- Born: Singapore
- Education: University of Oxford (BA) Harvard University (LLM)
- Occupation: Lawyer
- Years active: 1993–present
- Known for: CEO of Drew & Napier

= Cavinder Bull =

Singaporean lawyer

Cavinder Bull is a Singaporean lawyer and the chief executive officer of the law firm Drew & Napier. He has served in this position since August 2017, upon the departure of Davinder Singh to start his own practice. He has an active practice in complex litigation and international arbitration and is considered one of the top 15 litigators in South-East Asia. In late 2024, Bull was awarded a global award for commercial litigation lawyer of the year. In 2025, Bull was named the dedicatee of the Delos Remote Oral Advocacy Programme Asia 2025.

== Career ==

=== Legal career ===
Bull graduated with a Bachelor of Arts (first class honours) in Jurisprudence from Trinity College, Oxford University in 1992, and was called to the Bar of England and Wales the next year. He was ranked fourth in the Bar Exams; when he returned to Singapore, he topped the local Bar Exam. He served as a Justices' Law Clerk to former Chief Justice Yong Pung How before joining Drew & Napier in 1994, and left for Harvard Law School in 1995 on a Lee Kuan Yew Scholarship to pursue a Master of Laws. He then passed the New York Bar Exams and joined Sullivan & Cromwell as a litigation associate.

Bull re-joined Drew & Napier in late 1997 and was made a partner in 1998. He is involved in commercial litigation and international arbitration and is cited by Chambers Global and Asia Pacific Legal 500 as one of Singapore's top lawyers. In 2008, he was appointed Senior Counsel at the age of 39, an accolade rarely accorded to those under 40 years of age. Bull is also occasionally involved in academic writings, having written on subjects such as civil procedure. He has sat on various review committees, such as one chaired by the Attorney-General in 2006 regarding the supply of foreign lawyers in Singapore, and was reported to be looking into developing a mechanism "to handle disputes amongst businesses" in Singapore and China.

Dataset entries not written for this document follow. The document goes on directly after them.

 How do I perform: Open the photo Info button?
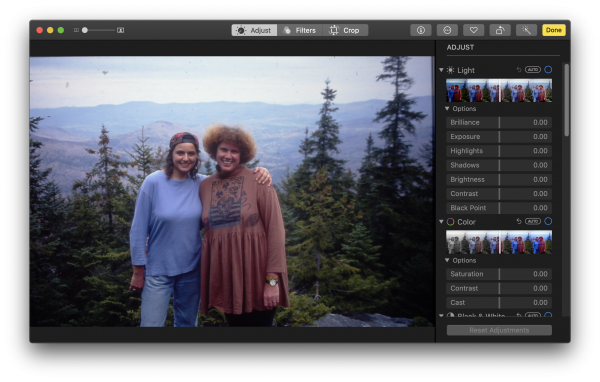pos(421,30)
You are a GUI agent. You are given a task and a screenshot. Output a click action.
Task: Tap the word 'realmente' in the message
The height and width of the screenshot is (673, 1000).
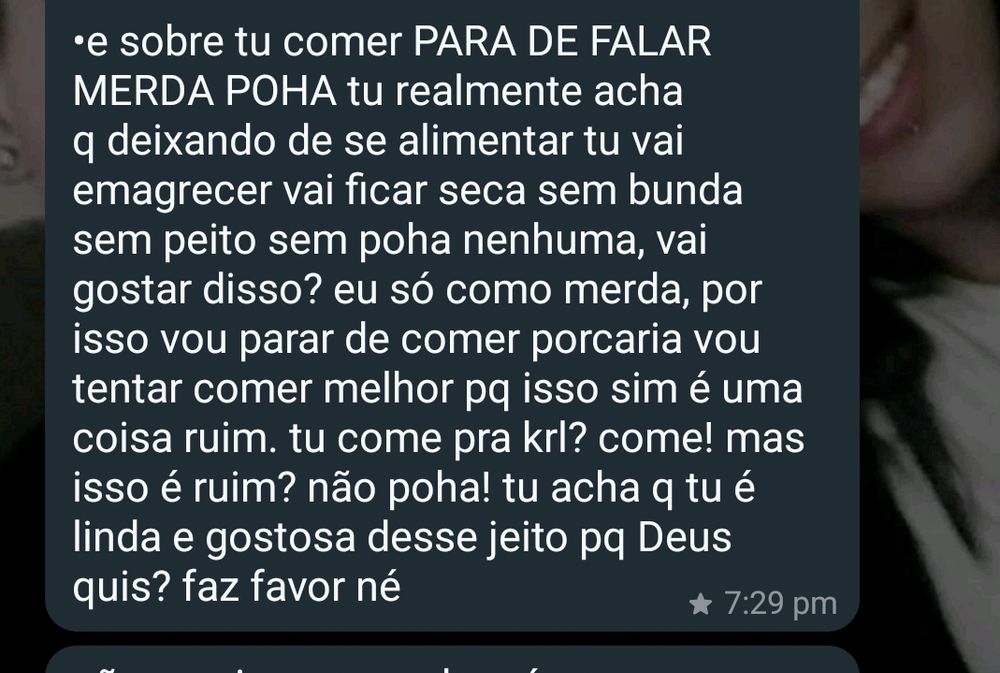(x=489, y=91)
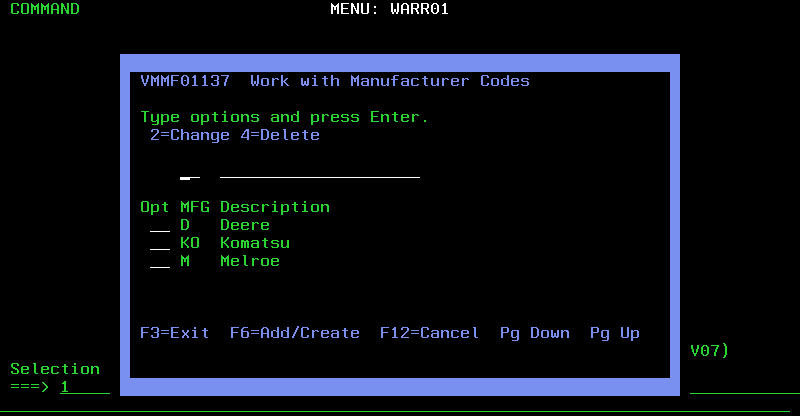The image size is (800, 416).
Task: Place cursor in Opt field for Deere
Action: (x=159, y=226)
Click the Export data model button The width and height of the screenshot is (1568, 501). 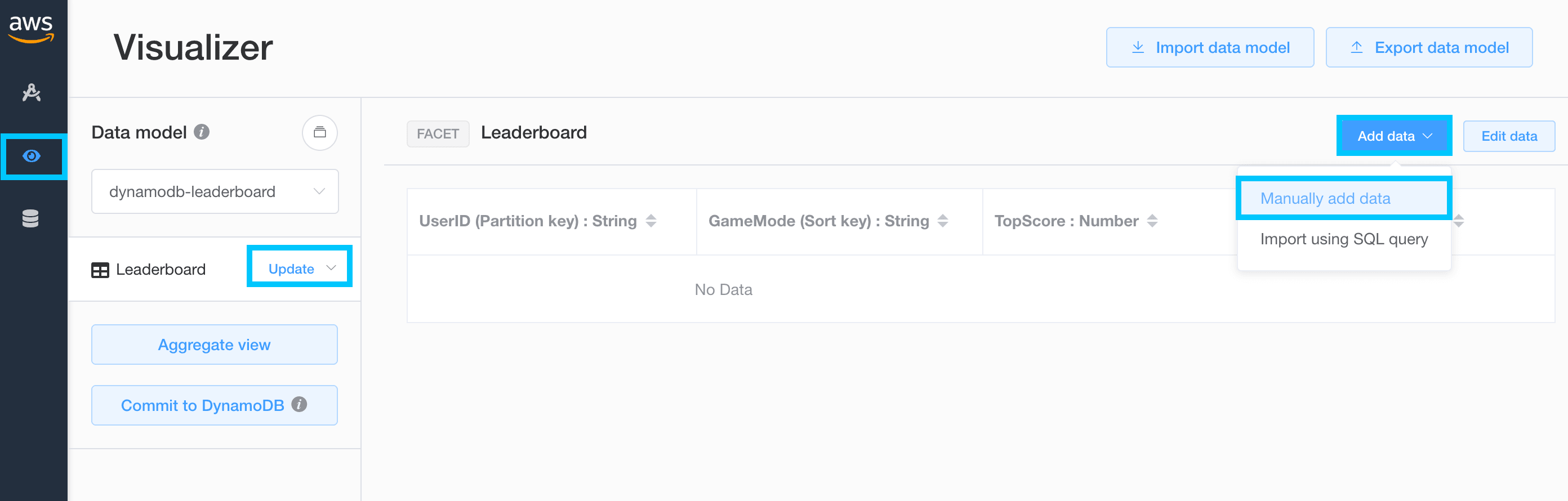coord(1429,47)
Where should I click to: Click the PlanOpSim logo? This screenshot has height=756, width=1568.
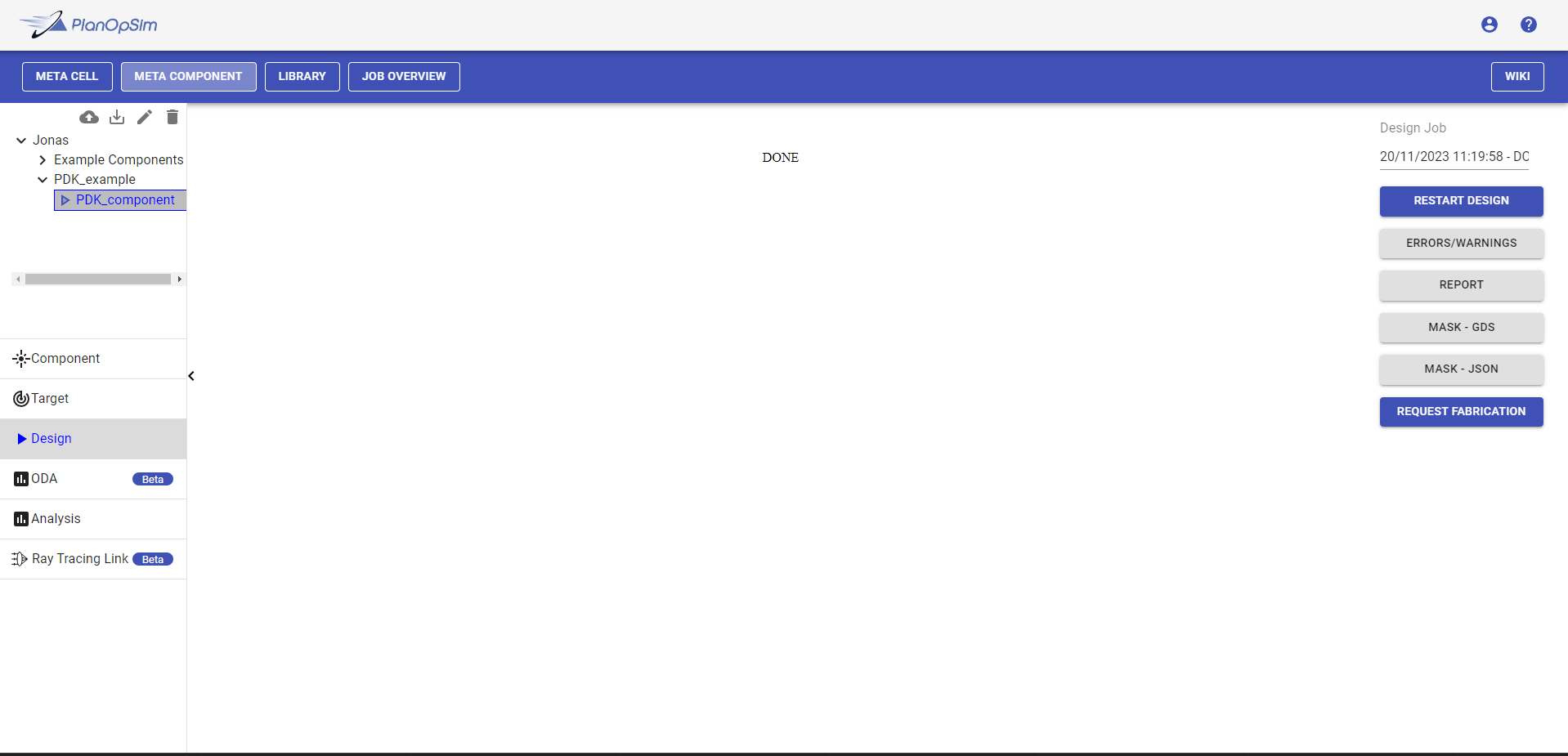click(x=88, y=25)
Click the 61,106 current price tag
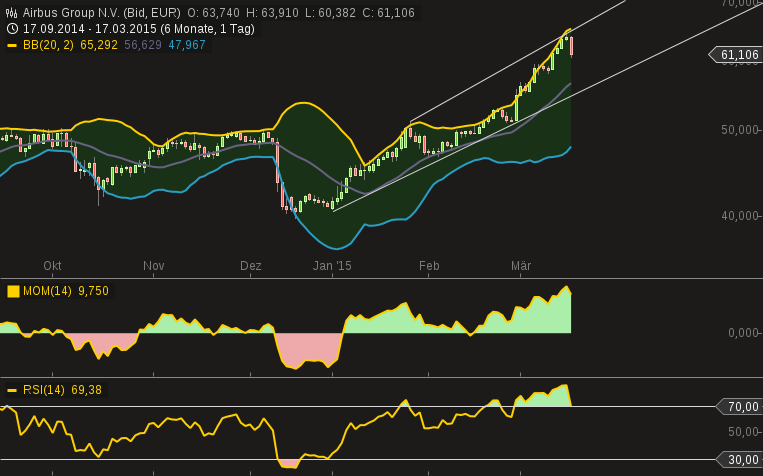Viewport: 763px width, 476px height. [x=737, y=55]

Bull sits on several professional bodies, including Vice-President of the SIAC Court of Arbitration, a member of the Advisory Board of the International Council for Commercial Arbitration, and on the Advisory Board of the AFSA International Arbitration Rules Drafting Committee. Bull was also appointed to the Disciplinary Tribunal of the International Association of Athletics Federations and also a member of the NUS Law Advisory Council. He was previously also the Co-Chairman of the Singapore Exchange Disciplinary Committee, where he served for six years.

Bull has been involved in several high profile and high value matters in the course of his career including a US$1.27 billion case involving Georgia's former prime minister Bidzina Ivanishvili, a civil case acting for the liquidators against Hin Leong founder Lim Oon Kuin, securing a S$3.5 billion judgment in that case, and a case of fraud by thumb drive inventor Henn Tan. He also acted for Sharp Corporation in an international arbitration relating to a US$3 billion contractual relationship concerning the sale of Sharp televisions in various territories, and for an international sports marketing and media rights management group in three arbitrations arising from broadcasting and media rights to the Indian Premier League, involving agreements worth over US$1.2 billion. Bull also represented Ong Beng Seng in a high profile case involving former Minister S Iswaran. Bull was also on the Disciplinary Tribunal which fined Eugene Thuraisingam for a poem that was in contempt of court in 2018. He also represented Lee Kuan Yew's former lawyer Kwa Kim Li in disciplinary proceedings as a result of a complaint made by Lee Hsien Yang.

He has also sat as an arbitrator in investor-state arbitrations under the auspices of International Centre for Settlement of Investment Disputes, North American Free Trade Agreement and the Permanent Court of Arbitration; including City-State NV, Praktyka Asset Management Company LLC, Crystal-Invest LLC and Prodiz LLC v Ukraine, Tennant Energy v Canada, and Rizzani de Eccher SpA and others v State of Kuwait.

=== Other appointments ===

====Directorships====
- Singapore Technologies Electronics (2009–2012)
- National Healthcare Group (2009–2012)
- Singapore University of Technology and Design (2009–2015)
- Ascendas Property Fund Trustee (2010–2013)
- Agri‑Food and Veterinary Authority of Singapore (2004–2010)

== Personal life ==
Bull and his two elder sisters were raised single-handedly by his mother after his father died when he was 15 months old. He studied at Anglo-Chinese School (Independent) and Anglo-Chinese Junior College.